Things change. In politics and the public sphere, which holds such an enduring fascination for the general public, events alter the balance for or against. For or against what? Well, regarding gay marriage the US president's recent announcement that we would run in November on a platform favouring marriage equality has altered the debate materially. In the UK, the Conservative party is set to legalise gay marriage, according to the Guardian. In Australia, the NSW Upper House has now passed a motion in favour of gay marriage by a significant margin after the Premier, Barry O'Farrell, allowed MPs to vote on their consciences. And whether or not he thinks or says that the result will not put pressure on the federal Opposition leader, Tony Abbott, to back gay marriage, the fact is that the fact remains.

Abbott is looking a bit shakier this week after having dominated in both the leadership poll and the party poll for a number of months. But then there's Prime Minister Julia Gillard, who doesn't back gay marriage but who would allow MPs to vote on their consciences. Abbott would not.

Liberals in the US have been populating the internet with comparisons between anti-marriage equality views and outdated racist views from the 50s and 60s, when it was illegal in many US states for a black person and a white person to marry. With material like this circulating, Gillard and Abbott are looking distinctly antedeluvian in their views on gay marriage. It seems as though the tide is turning forcefully in favour of marriage equality. Finally. It's taken decades to get this far but the politicians who could determine the outcome one way or another continue to dither and prevaricate, and continue to function as magnets for public feeling, which has turned very much in favour of marriage equality.
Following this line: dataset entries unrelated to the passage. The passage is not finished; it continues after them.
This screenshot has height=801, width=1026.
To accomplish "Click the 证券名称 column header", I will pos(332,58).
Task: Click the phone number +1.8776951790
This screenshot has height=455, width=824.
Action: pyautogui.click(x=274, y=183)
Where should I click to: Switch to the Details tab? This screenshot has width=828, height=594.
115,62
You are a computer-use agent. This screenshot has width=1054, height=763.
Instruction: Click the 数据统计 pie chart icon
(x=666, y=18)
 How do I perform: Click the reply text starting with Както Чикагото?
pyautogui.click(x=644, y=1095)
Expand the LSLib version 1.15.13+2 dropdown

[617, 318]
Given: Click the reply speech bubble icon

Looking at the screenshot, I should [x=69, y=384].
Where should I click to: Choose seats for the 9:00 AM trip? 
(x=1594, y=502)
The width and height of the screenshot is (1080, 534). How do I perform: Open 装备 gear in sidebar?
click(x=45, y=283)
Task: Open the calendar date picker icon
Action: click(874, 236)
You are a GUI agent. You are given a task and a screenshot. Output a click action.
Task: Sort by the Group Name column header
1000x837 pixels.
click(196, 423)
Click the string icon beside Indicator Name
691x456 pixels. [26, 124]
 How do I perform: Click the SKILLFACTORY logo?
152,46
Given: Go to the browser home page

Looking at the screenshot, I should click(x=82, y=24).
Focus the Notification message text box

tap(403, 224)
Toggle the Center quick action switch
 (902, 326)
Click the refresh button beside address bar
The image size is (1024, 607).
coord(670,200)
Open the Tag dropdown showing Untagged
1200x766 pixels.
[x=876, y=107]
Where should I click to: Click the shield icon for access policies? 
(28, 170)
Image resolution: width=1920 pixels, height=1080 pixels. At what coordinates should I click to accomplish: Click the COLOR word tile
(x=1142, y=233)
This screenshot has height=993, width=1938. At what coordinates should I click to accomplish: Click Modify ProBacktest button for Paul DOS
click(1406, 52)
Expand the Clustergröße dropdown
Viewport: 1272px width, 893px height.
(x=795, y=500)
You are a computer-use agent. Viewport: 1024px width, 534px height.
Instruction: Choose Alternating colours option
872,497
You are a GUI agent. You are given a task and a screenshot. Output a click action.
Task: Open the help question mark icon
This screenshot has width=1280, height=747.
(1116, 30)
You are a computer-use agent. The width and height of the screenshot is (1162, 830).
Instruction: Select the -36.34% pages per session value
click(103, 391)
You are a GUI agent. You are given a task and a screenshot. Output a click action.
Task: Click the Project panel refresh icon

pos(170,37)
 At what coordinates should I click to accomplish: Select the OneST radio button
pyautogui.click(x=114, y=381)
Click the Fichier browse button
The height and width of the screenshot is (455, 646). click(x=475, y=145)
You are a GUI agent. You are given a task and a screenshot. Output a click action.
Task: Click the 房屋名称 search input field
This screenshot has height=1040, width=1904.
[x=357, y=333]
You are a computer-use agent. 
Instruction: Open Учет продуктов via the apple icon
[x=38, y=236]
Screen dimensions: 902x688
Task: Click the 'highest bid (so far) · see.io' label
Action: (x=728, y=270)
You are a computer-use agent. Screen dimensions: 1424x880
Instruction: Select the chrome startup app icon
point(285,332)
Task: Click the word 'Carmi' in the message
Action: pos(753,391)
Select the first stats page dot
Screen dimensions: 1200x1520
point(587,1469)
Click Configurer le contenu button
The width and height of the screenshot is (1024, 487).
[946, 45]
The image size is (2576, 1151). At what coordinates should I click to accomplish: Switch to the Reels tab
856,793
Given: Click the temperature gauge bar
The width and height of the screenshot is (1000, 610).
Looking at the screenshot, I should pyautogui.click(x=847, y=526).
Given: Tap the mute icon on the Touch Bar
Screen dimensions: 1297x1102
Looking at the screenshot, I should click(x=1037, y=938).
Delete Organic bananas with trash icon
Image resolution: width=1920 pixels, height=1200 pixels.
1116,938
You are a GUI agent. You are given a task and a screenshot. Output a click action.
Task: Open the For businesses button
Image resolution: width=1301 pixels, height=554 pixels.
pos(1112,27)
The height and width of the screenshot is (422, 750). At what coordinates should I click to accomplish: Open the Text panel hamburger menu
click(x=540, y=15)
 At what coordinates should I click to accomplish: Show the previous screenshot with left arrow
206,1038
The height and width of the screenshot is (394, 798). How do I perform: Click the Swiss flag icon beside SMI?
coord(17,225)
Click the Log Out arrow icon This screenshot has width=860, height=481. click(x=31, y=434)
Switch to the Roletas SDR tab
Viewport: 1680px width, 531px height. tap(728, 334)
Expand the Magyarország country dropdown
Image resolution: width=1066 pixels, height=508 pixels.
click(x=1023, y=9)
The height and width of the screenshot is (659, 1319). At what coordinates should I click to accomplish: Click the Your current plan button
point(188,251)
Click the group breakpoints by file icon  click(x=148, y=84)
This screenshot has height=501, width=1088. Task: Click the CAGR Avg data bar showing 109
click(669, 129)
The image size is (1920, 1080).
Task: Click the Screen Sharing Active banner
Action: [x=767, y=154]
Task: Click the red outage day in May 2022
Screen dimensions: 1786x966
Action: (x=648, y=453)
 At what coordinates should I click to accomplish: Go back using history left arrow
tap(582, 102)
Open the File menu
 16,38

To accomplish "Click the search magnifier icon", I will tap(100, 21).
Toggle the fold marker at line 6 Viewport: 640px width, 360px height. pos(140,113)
Let's say that Abbott wins the next federal election, in 2013. As a practicing Catholic he's not going to let gay marriage get through on his watch. But then it's just a matter of time, again, before the next Labor government appears. When that happens, marriage equality will most definitely get through. There's absolutely no doubt about it at all. It will be that administration's 'Sorry' moment, and the Australian population will breathe a long-restrained sigh of collective relief. But let's say that Gillard wins in 2013. If this happens, I predict that marriage equality will get through then as well, just that it will happen about six years earlier than if the Coalition wins in 2013.

In a sense, the death-knell sounded for the view that marriage should remain exclusively a right for heterosexuals when Bob Katter's party launched its attack on marriage equality. Katter represents a particularly unpleasant, xenophobic, and narrow-minded slice of whichever electorate he seeks to represent. He achieved about eight percent of the vote in the recent Queensland election. But even if you triple that number you're only looking at about one quarter of the electorate nationally that strongly opposes gay marriage. This red-neck minority is not the base that most Australians want shaping our collective image.

We want to be viewed as inclusive, pluralist, and tolerant. It's a matter of the way we see ourselves. In a real sense, gay pride and gay rights are a matter of national pride. The way we treat our minorities reflects on the way others view us. Our federal major party leaders are turning Australia into a global embarassment. Now, I'm not gay but I have been following this debate for a very long time. It's time. Really it is time for a change.